After commenting on the above line, the output will be:

This is a non-abstract display method of the Child Class
This is the implementation of an abstract display method of the Parent Class

Difference between Abstract Class and Concrete Class

A concrete class is a non-abstract class that has an implementation of each method. That is, there are no abstract methods in the concrete class. An abstract class is useless until another class inherits it.

Let’s see the differences between concrete classes in an abstract class.
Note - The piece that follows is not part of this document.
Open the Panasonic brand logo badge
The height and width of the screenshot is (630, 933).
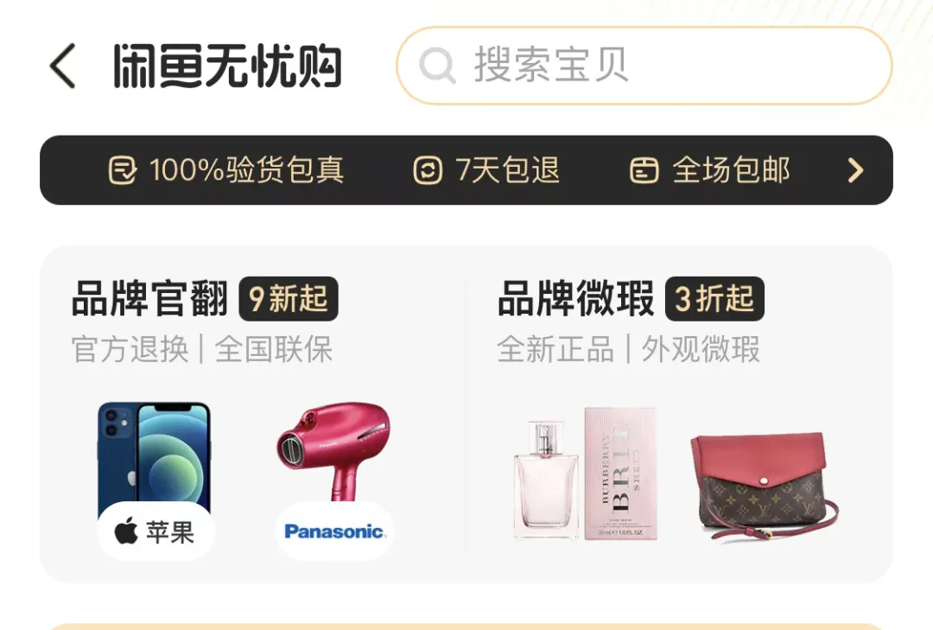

  1. If we declare any method as abstract in a class, then we also have to declare the class as abstract. An abstract class can also have non-abstract methods. On the other hand, a concrete class cannot have any abstract method. It has only non-abstract methods in it.
  2. To declare a class as abstract, we use the keyword abstract, while for declaring a concrete class we don’t use any keyword.
  3. We can create objects of concrete class but we can never instantiate an abstract class.
  4. To make use of an abstract class, we need to extend or inherit it, but it is not necessary to extend a concrete class to make it useful.
  5. We cannot declare an abstract class as final, but we can create a concrete class with the final keyword.

Summary

Abstract classes are declared with the abstract keywords and are used to achieve Abstraction in Java. Some important rules are to be kept in mind while working with an Abstract Class in Java.

Coming to the end of this article, we have learned the basic concept of Java Abstract Class along with its need, inheritance, methods, and rules of Abstract Class. We also explored the difference between Abstract Class and Concrete Class.

This article will surely help you in understanding the concept of Abstract Classes in Java along with their implementation and examples.